Although the firm does not report separate office figures, it is understood that the London office – which launched in January 2015 with the hire of 20 partners from Edwards Wildman and Morrison & Foerster – took in $47m (£37.6m) in revenue during 2016.

When the fast-growing firm boosted its gross revenue by nearly 14% in 2015, CEO Joseph Conroy cautioned that corporate activity would be likely to slow in 2016, and that the firm's partner profits might dip. But that's not how things turned out.

Though last year did bring a more challenging economic climate, Cooley's firm-wide revenue climbed to $974m (£778m) – an increase of 6.8%. Revenue per lawyer stayed steady at $1.14m (£911,000), while profits per partner rose 4.2%, to nearly $1.97m (£1.57m).

"I would have predicted, given our historic performance in capital markets in 2015, a drop-off," Conroy said. "But the second half of the year turned out to be stronger than we thought it'd be. I think the capital markets got a little less queasy in the second half of the year."

Conroy attributed Cooley's ability to weather the slowdown to strong performance in the firm's core practice areas, including technology, life sciences and venture capital. Cooley lawyers advised on more than 200 M&A deals in 2016, including the $14bn (£11bn) sale of San Francisco-based biopharmaceutical company Medivation to Pfizer, which was the largest transaction in Cooley's history.

A team from the firm is also taking the lead for Snap on a proposed $3bn (£2.4bn) initial public offering, which the Snapchat parent company announced earlier this month after filing confidentially late last year.

Cooley also had a successful year on the litigation front, including an appellate win for pharmaceutical company Patheon, in a $380m (£304m) antitrust battle with its former joint venture partner Procaps.

The firm added seven equity partners last year, increasing its equity partner headcount by 3.6% from 2015. Cooley also hired 23 lateral partners, and its total headcount grew by 53. That includes a team of three New York-based international arbitration partners – "not a practice that we've historically been large in, but a practice that is increasingly important to us and our clients", according to Conroy – from Chadbourne & Parke.

Four of those lateral hires were in London, where Cooley launched its first European office in early 2015. The firm's UK headcount stands at 80 lawyers, a 45% increase from when the office opened. Cooley developed a separate business plan for London this year, which Conroy said it beat.

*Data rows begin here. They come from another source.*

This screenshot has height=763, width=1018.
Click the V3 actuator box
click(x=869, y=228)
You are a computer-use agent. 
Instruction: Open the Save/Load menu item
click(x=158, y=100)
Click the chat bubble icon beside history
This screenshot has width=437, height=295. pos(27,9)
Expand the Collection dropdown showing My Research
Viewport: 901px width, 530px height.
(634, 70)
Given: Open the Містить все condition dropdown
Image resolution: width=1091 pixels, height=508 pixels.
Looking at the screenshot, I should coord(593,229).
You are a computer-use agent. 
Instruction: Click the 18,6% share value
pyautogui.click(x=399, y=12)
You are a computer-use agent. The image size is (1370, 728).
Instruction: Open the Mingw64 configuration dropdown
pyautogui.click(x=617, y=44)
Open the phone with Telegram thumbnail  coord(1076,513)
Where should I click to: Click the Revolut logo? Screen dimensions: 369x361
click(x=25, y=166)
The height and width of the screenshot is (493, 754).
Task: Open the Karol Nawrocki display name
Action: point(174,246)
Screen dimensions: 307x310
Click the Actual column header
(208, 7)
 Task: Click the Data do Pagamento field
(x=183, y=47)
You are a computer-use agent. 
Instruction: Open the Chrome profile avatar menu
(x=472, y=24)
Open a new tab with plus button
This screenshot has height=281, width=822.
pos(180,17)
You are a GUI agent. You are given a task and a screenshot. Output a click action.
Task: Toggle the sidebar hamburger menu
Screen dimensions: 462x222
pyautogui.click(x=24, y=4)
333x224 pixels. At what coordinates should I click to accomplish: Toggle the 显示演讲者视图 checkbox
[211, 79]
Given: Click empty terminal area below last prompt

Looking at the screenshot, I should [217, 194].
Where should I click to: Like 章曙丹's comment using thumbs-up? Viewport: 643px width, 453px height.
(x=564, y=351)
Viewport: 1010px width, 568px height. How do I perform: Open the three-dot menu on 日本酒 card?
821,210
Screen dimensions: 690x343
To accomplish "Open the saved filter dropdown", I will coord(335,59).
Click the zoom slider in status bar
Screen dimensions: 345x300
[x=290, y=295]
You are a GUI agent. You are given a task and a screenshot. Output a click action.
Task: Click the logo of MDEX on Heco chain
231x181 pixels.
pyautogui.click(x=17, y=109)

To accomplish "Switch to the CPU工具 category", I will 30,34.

The office handled UK litigation matters for clients like Bambino Holdings (the family trust of billionaire Bernie Ecclestone's ex-wife Slavica Ecclestone), global information technology consultancy Ciber and the British overseas territory of the Turks and Caicos Islands.

"In 2017, I think we are looking for strong revenue growth, not just because we're going to continue to execute well in our core markets but because we're going to continue to knit together this group of lawyers we've added in the past few years," Conroy said.

That group also includes more than 50 lawyers that Cooley picked up when it acquired the bulk of Washington DC-based Dow Lohnes in 2014. In 2017, Conroy said his firm aims to continue expanding in the nation's capital and London, while also focusing on Boston, California and New York.

In general, Conroy's outlook for the year ahead is rosier than it was this time last year. "We are very optimistic about 2017," he said. "We expect another year of prudent growth and investment for the firm."